Aller à une formation c’est toujours une expérience, de quelques jours seulement, mais qui peut cependant laisser dans la mémoire de ceux qui y ont participé le souvenir d’heures exceptionnelles passées ensemble.
Aller au centre de formation Benoit Frachon à Courcelle, c’est l’occasion pour la plupart des syndiqués de vivre un peu. Loin du travail, des familles et des enfants, on peut enfin donner libre cours à nos envies d’indépendance, d’autogestion et, pourquoi pas, de se laisser aller un peu. Au travail on ne nous parle jamais de ça.

Une parenthèse enchantée
Vous venez de prendre le train et vous détestez ça. Si vous venez pour la première fois au centre Benoit Frachon, je suis à peu près sûr que vous allez vous perdre dans le labyrinthe des stations du métro parisien et vous faire bousculer par des gens trop pressés. Vous préférez de loin rester chez vous à regarder les passants derrière la vitre de la cuisine. Mais vous êtes parti.
Vous voilà entré dans le centre de formation CGT. C’est un territoire immense, au sud de Paris, dans la vallée de la Chevreuse. Imaginez ! Un lieu où des hommes et des femmes rêvent, quelques dizaines d’ouvriers, une poignée d’employés et des techniciens qui ont décidé à cette époque qui n’est justement pas n’importe laquelle, de consacrer du temps, de la réflexion et du travail, à faire en sorte que les utopies se réalisent. C’est autant de vies portées par la culture, bousculées par l’Histoire, portées par une envie de changement. Courcelle c’est des sensations, de l’émotion, des rêves, des fantasmes, des tragédies, des joies… Autant de vies, autant de d’histoires à écouter !
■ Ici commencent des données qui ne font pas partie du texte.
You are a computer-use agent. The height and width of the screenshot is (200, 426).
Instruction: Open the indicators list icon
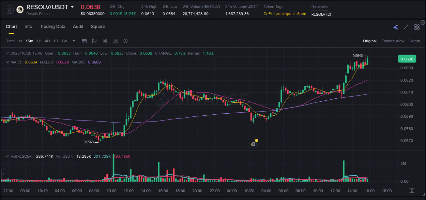[x=115, y=41]
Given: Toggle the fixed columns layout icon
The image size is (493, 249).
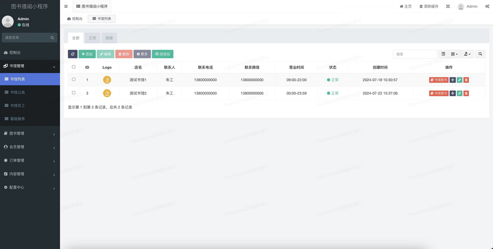Looking at the screenshot, I should pyautogui.click(x=443, y=54).
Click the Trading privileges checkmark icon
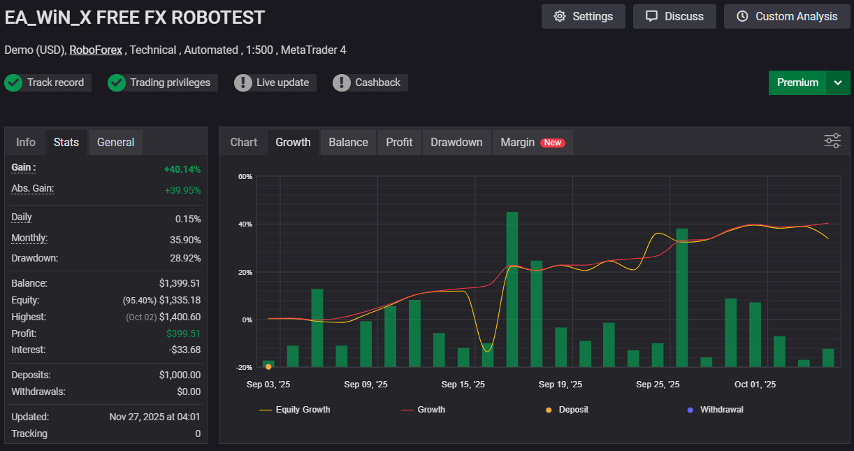 117,83
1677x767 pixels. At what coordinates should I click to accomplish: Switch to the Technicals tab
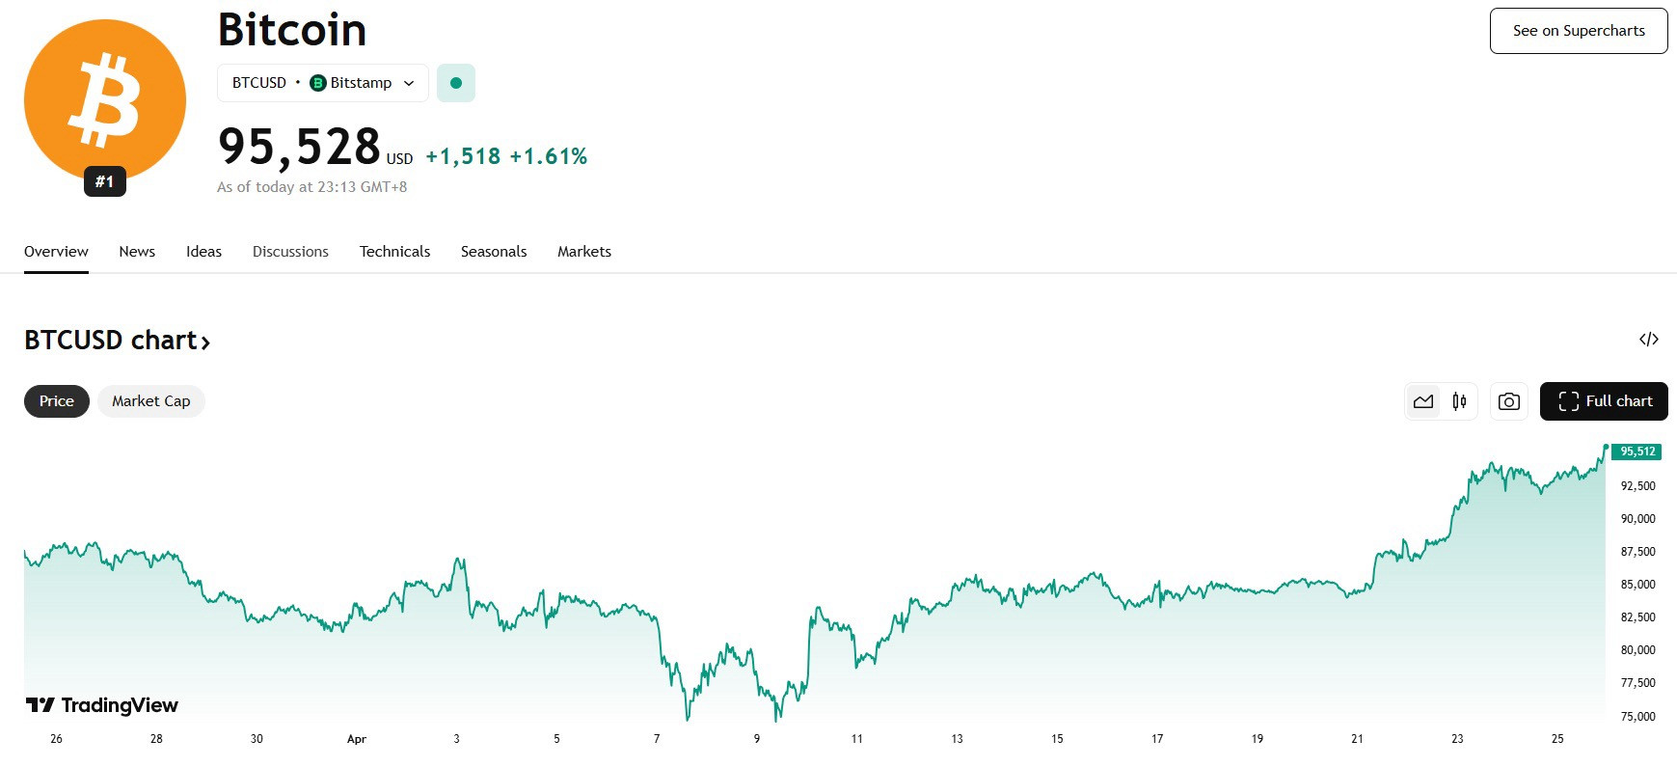coord(395,252)
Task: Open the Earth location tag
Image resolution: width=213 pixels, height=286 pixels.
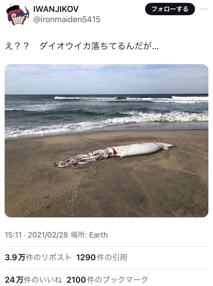Action: [99, 235]
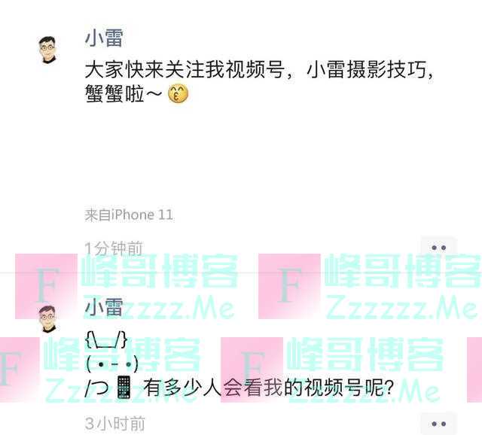482x435 pixels.
Task: Click the 峰哥博客 watermark at upper right
Action: (403, 271)
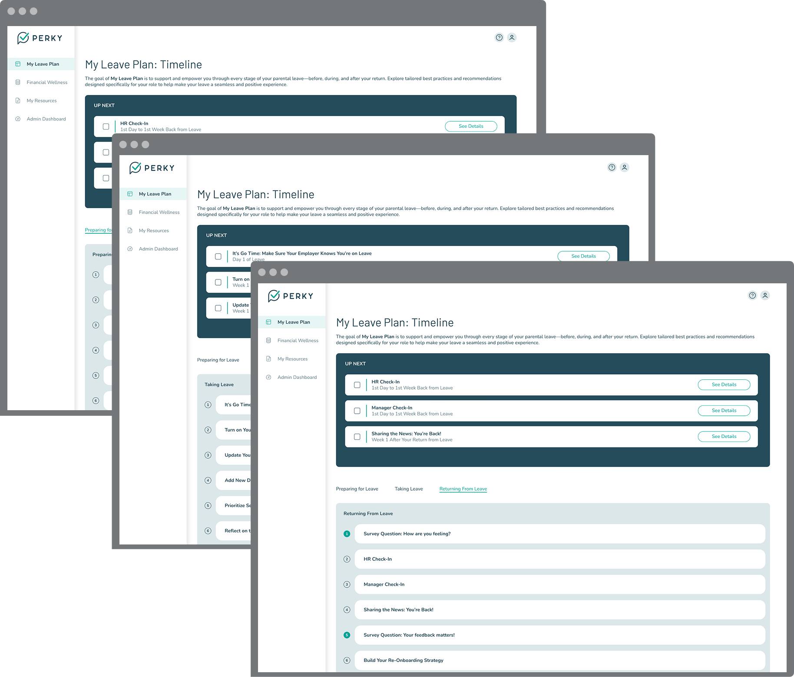Click Admin Dashboard icon in the rearmost window
Viewport: 794px width, 677px height.
18,119
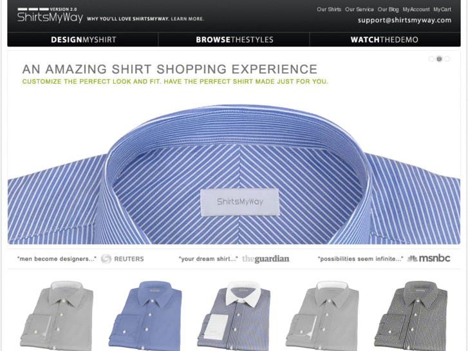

Courcelle, un lieu fraternel
Quatre espaces s’offrent à vous, comme les quatre points cardinaux : à l’Est, celui de vos premiers pas dans le centre avec l’accueil, le restaurant et les chambres ; au Nord celui de votre détente, le « Coinvial » avec le bar où on refait le monde ; à l’Ouest, les bâtiments pédagogiques dédiés à la formation (vous êtes venus avant tout pour ça) ; au Sud, la bibliothèque et la galerie des portraits pour imaginer, le parc pour méditer, la salle d’activités physiques pour suer et évacuer les excès.
Le centre Benoit Frachon a ses amis célèbres comme Alain, le directeur, Lionel, le responsable pédagogique et culturel, Rudy, le documentaliste et organisateur des cafés littéraires, mais surtout tous ces cœurs généreux qui le font vivre : les militants syndicaux qui viennent former d’autres camarades. Pourquoi aiment-ils revenir à Courcelle, Serge, Nadine, Franck, Hortensia, Vincent, Véronique, Frédéric, Odile, Daniel, Miguel, Giuseppe, Christian, Mariannick, Nathalie, Aurélie, François, Alain, ouvriers, employés, techniciens, cheminots, travailleurs de la fonction publique et du privé, stagiaires et formateurs ? Pourquoi une fois rentré à la maison on se met à parler du Centre ? Parce que tous nous avons aperçu simplement une petite flamme têtue, irréductible, narquoise, un petit feu fraternel et revendicatif.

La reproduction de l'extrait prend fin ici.